[Start of Attachment]

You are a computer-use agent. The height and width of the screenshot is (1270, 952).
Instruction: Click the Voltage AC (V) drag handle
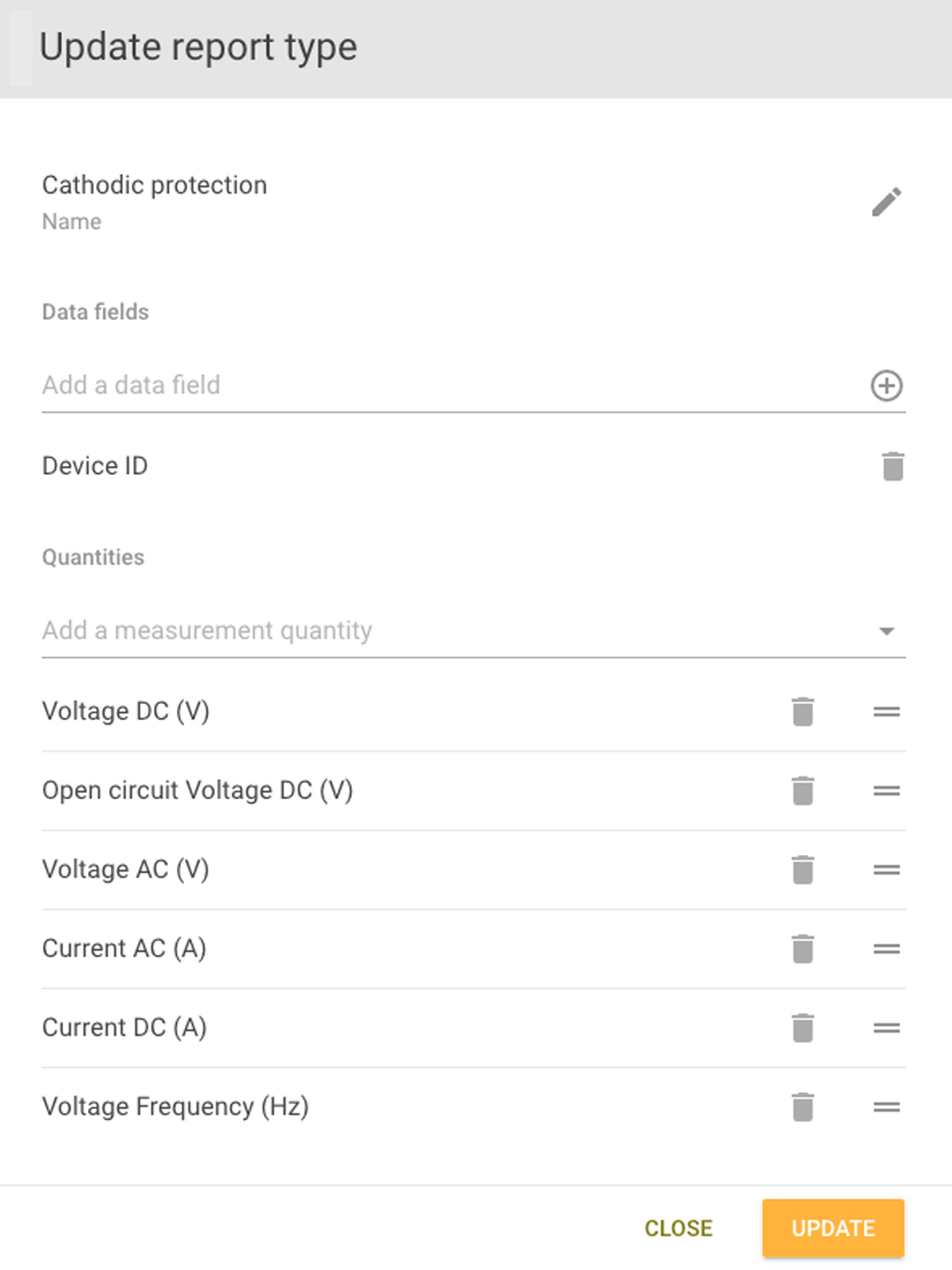coord(886,870)
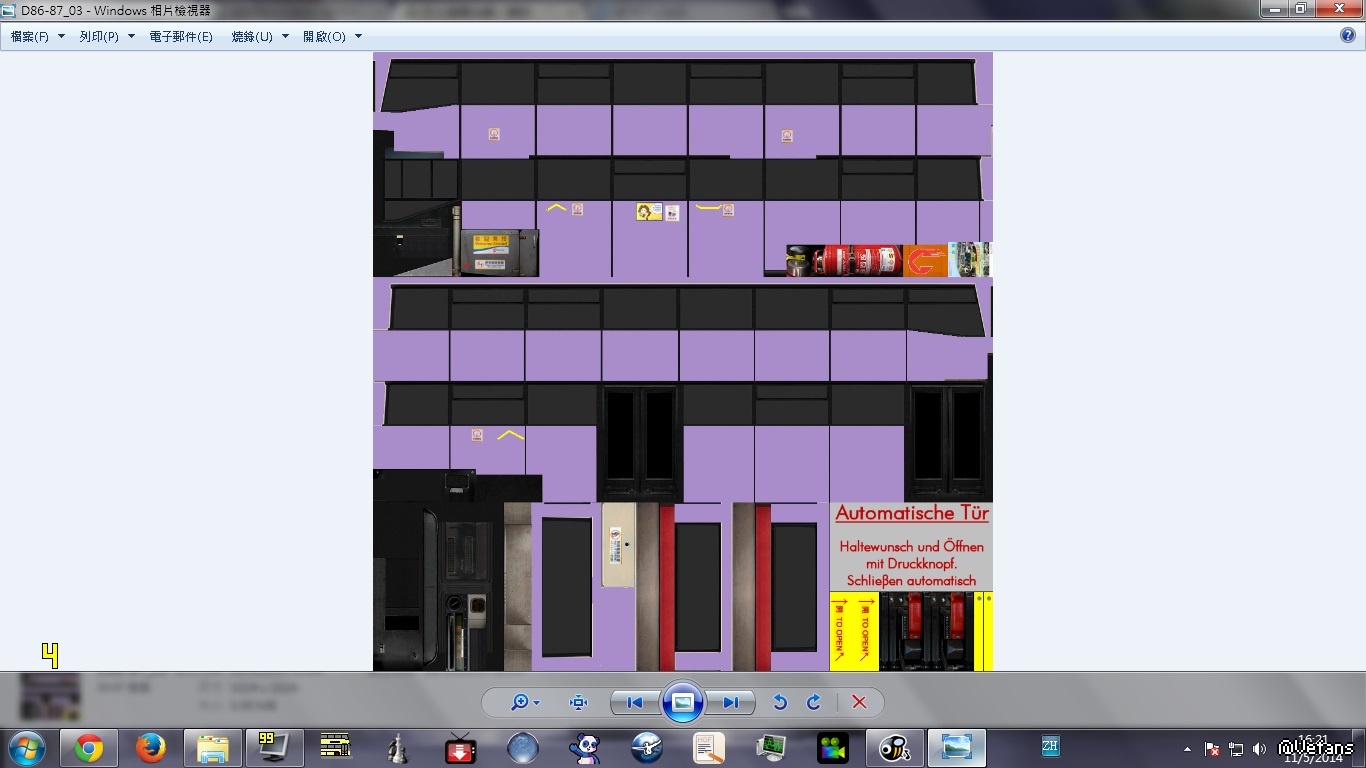1366x768 pixels.
Task: Go to the previous photo
Action: pyautogui.click(x=634, y=702)
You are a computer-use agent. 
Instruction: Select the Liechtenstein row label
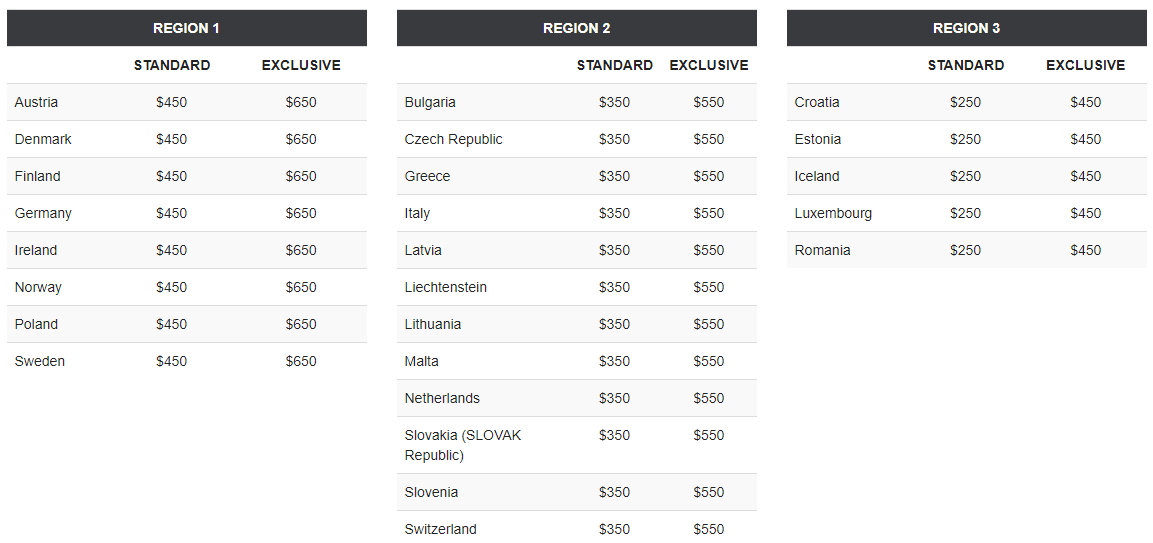[446, 287]
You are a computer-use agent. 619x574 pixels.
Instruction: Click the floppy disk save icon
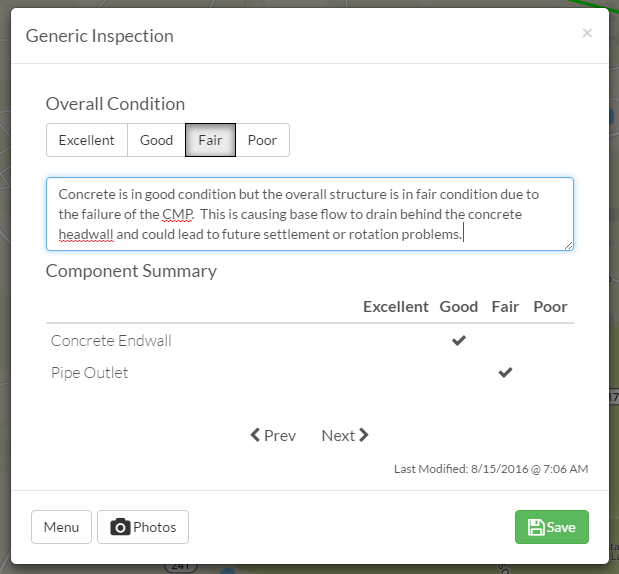click(x=536, y=527)
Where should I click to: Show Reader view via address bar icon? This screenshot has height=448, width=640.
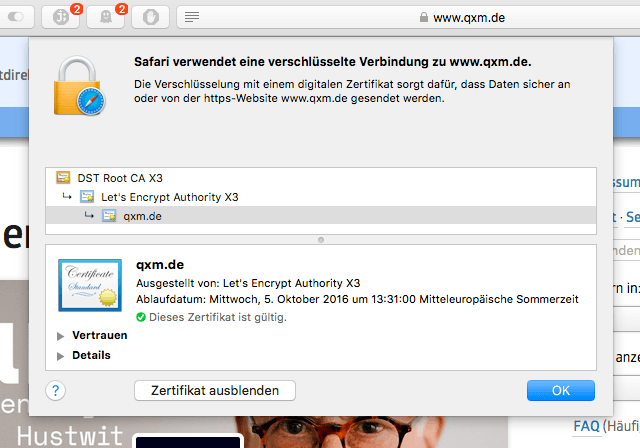[192, 17]
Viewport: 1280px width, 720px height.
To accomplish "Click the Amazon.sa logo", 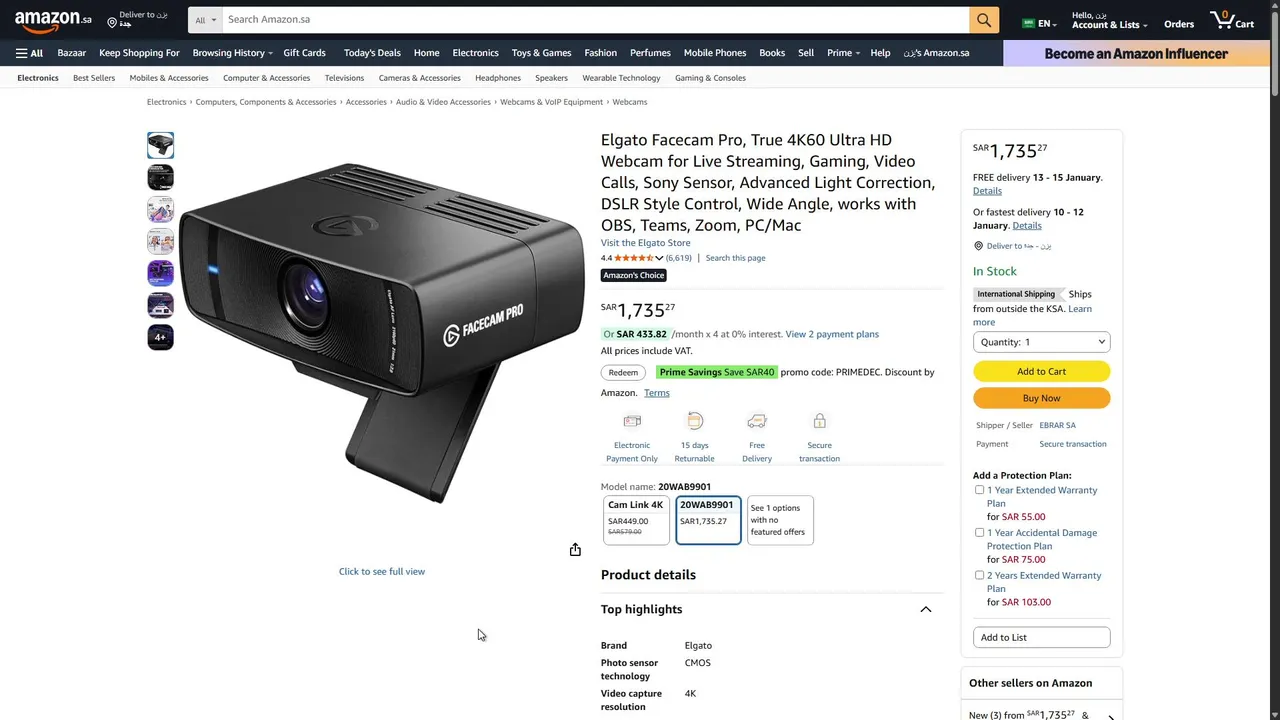I will pos(53,20).
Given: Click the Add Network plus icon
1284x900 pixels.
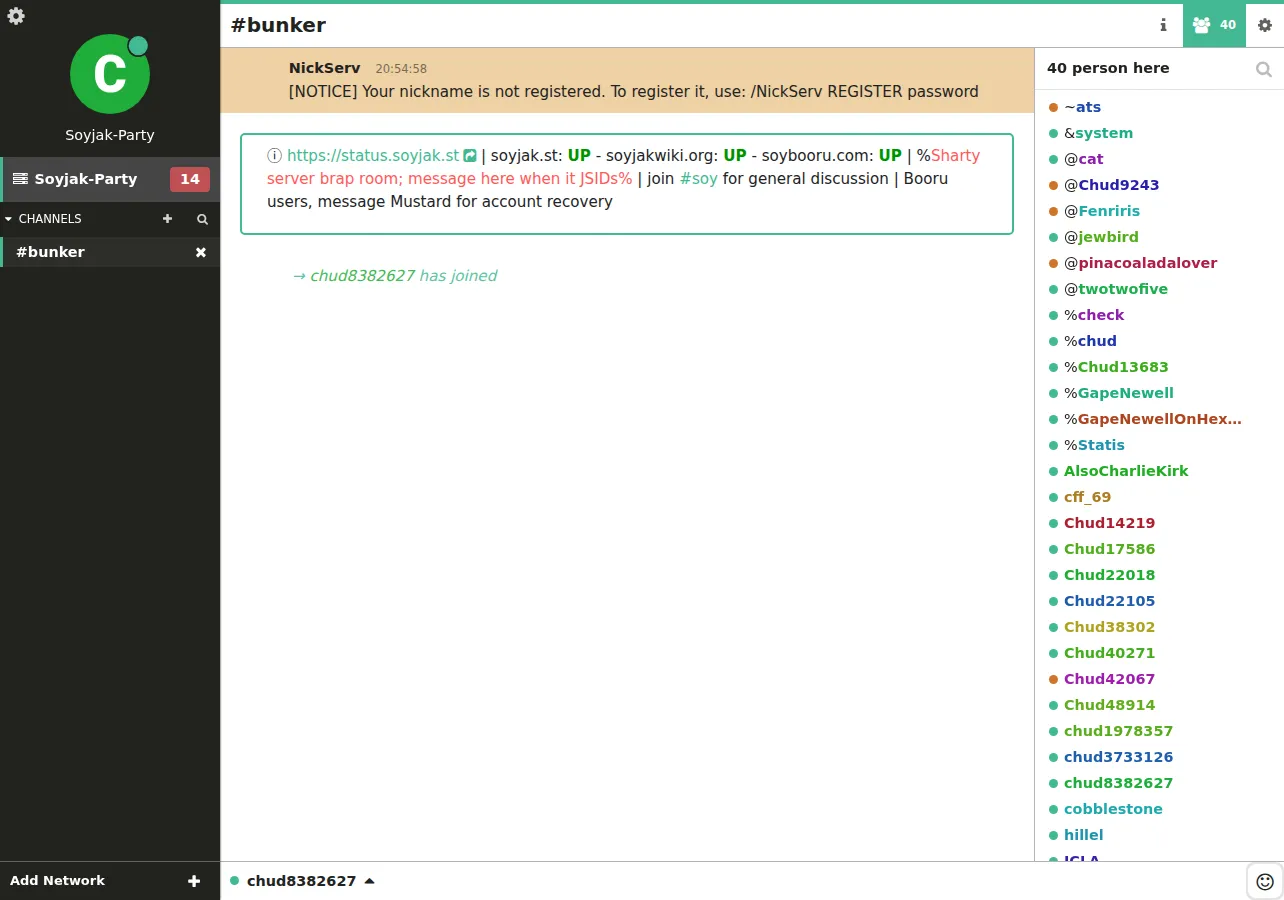Looking at the screenshot, I should coord(194,881).
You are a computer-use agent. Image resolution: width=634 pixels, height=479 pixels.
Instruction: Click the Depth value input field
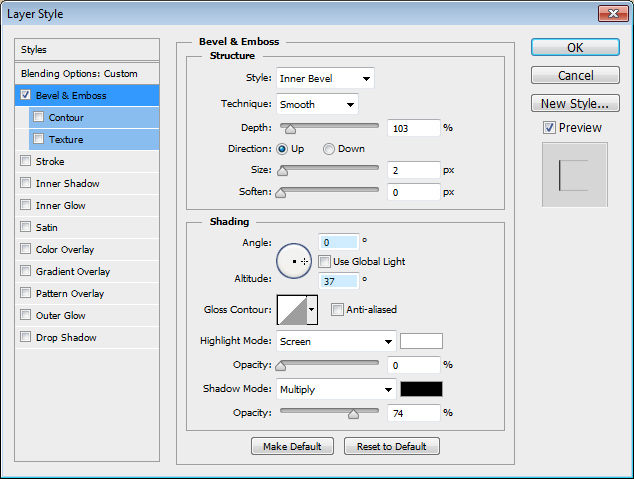[x=413, y=128]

[End of Attachment]

## Work task
The answer must be an exact transcription of the lines from the one containing "1284x900 pixels." through the last line of the records above, both included, with no pictures.

## Answer for the task
1284x900 pixels.
Looking at the screenshot, I should coord(194,881).
You are a computer-use agent. Image resolution: width=634 pixels, height=479 pixels.
Instruction: Click the Depth value input field
[x=413, y=128]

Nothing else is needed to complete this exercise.